INPUT MATERIAL -
• • • • • • •

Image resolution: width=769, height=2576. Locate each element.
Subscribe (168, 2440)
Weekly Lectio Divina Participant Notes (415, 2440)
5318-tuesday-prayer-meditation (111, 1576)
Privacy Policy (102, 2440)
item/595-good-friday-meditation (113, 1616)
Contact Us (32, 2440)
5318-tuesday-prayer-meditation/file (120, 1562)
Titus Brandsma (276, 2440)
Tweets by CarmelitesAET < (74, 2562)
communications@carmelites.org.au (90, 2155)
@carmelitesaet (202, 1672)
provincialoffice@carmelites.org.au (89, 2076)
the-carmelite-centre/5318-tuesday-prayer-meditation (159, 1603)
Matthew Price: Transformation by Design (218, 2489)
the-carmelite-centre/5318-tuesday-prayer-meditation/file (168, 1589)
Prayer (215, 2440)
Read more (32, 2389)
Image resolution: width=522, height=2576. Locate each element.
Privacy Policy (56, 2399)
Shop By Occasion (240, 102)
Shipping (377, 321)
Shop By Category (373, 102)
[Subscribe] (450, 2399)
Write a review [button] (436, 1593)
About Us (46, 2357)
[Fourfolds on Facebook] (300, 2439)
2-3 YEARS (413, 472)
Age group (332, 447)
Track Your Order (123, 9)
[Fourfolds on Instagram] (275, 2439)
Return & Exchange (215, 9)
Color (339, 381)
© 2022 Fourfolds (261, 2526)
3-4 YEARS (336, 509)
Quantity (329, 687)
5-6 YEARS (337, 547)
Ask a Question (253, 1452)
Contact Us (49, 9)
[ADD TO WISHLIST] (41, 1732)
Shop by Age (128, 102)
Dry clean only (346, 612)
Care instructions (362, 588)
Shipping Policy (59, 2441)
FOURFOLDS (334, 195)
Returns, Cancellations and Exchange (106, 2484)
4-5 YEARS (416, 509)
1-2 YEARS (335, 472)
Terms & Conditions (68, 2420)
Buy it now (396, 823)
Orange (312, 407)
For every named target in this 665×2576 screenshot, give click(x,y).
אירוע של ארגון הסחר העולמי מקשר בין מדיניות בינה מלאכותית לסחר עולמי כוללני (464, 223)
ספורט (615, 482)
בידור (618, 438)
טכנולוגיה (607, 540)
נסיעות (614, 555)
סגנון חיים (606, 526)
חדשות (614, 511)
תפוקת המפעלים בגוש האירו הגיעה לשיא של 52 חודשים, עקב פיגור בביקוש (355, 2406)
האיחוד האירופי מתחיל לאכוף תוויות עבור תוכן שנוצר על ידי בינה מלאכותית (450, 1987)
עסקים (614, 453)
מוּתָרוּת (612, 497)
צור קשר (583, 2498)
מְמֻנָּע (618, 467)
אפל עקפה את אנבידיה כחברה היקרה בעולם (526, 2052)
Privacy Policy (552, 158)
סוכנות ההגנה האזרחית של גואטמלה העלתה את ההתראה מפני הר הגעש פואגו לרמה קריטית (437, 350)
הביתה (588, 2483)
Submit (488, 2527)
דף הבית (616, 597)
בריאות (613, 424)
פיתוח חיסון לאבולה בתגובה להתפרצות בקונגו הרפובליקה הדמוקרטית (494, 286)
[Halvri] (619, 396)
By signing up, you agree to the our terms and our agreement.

• • • • • • •

Lines to set down from above: the line with "5318-tuesday-prayer-meditation (111, 1576)", the line with "About Us (46, 2357)", and every line between, each exactly as written.

5318-tuesday-prayer-meditation (111, 1576)
Privacy Policy (102, 2440)
item/595-good-friday-meditation (113, 1616)
Contact Us (32, 2440)
5318-tuesday-prayer-meditation/file (120, 1562)
Titus Brandsma (276, 2440)
Tweets by CarmelitesAET < (74, 2562)
communications@carmelites.org.au (90, 2155)
@carmelitesaet (202, 1672)
provincialoffice@carmelites.org.au (89, 2076)
the-carmelite-centre/5318-tuesday-prayer-meditation (159, 1603)
Matthew Price: Transformation by Design (218, 2489)
the-carmelite-centre/5318-tuesday-prayer-meditation/file (168, 1589)
Prayer (215, 2440)
Read more (32, 2389)
Image resolution: width=522, height=2576. Locate each element.
Privacy Policy (56, 2399)
Shop By Occasion (240, 102)
Shipping (377, 321)
Shop By Category (373, 102)
[Subscribe] (450, 2399)
Write a review [button] (436, 1593)
About Us (46, 2357)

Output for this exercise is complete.